Every line in the entries that holds "computer" should be identified and copied.

----- Supplied material

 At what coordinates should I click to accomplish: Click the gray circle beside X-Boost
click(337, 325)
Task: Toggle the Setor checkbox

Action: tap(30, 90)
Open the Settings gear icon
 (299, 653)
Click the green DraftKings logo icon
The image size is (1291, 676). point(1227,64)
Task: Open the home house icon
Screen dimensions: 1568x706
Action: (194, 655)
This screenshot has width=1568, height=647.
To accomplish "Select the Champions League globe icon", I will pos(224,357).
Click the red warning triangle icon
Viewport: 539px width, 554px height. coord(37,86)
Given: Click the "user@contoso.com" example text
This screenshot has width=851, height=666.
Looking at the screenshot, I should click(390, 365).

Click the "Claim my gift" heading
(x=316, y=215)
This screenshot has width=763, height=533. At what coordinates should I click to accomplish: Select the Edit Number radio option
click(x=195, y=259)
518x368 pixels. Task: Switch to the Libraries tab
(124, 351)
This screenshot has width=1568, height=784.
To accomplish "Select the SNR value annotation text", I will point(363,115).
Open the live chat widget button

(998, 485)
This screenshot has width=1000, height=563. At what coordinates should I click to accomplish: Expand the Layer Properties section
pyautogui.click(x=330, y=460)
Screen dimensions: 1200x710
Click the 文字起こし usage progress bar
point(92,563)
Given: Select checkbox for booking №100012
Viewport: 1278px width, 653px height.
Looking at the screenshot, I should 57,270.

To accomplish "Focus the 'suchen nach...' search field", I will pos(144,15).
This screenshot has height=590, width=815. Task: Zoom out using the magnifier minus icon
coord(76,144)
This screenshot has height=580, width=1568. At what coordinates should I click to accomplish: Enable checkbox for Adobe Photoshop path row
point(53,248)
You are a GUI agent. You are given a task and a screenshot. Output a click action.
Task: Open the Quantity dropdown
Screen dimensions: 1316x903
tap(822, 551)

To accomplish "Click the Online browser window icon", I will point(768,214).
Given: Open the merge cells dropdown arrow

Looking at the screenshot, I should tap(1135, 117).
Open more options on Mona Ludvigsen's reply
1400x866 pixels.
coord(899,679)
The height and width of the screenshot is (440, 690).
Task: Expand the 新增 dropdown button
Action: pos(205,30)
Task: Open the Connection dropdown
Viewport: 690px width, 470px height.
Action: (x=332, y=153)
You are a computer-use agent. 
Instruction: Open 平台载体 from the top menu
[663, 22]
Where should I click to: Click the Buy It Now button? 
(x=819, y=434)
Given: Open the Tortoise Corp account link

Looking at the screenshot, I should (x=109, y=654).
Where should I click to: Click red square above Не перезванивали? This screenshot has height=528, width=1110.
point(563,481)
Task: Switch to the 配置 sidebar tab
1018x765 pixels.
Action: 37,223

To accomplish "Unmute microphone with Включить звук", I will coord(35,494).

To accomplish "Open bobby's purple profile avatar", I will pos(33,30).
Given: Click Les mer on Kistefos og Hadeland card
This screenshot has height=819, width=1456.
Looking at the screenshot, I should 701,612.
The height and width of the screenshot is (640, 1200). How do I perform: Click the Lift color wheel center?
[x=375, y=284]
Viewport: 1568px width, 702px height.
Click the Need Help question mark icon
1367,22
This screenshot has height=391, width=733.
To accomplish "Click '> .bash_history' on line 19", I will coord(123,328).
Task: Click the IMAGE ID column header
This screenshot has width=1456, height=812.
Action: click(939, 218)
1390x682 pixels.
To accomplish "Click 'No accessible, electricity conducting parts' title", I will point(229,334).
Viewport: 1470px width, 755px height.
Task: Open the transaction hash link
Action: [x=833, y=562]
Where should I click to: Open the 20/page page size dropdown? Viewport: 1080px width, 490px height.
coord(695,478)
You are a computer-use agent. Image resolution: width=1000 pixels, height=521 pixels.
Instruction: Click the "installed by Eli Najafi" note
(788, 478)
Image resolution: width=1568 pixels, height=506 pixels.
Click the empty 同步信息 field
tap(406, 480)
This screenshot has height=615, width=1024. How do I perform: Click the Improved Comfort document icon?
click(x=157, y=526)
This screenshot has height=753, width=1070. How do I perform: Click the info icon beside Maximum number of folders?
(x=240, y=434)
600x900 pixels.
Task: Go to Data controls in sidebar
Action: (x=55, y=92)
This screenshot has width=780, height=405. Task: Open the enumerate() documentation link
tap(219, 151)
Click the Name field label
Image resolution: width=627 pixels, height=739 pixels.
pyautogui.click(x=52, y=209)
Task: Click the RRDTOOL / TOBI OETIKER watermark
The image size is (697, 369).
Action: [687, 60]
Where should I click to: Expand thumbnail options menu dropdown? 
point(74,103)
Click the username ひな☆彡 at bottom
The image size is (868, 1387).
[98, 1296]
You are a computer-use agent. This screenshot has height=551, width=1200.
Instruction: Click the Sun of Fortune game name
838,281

----------

Exercise answer
You are a computer-use agent. 
You are a computer-use agent. Image resolution: width=1000 pixels, height=521 pixels.
You are a computer-use agent. This screenshot has height=551, width=1200.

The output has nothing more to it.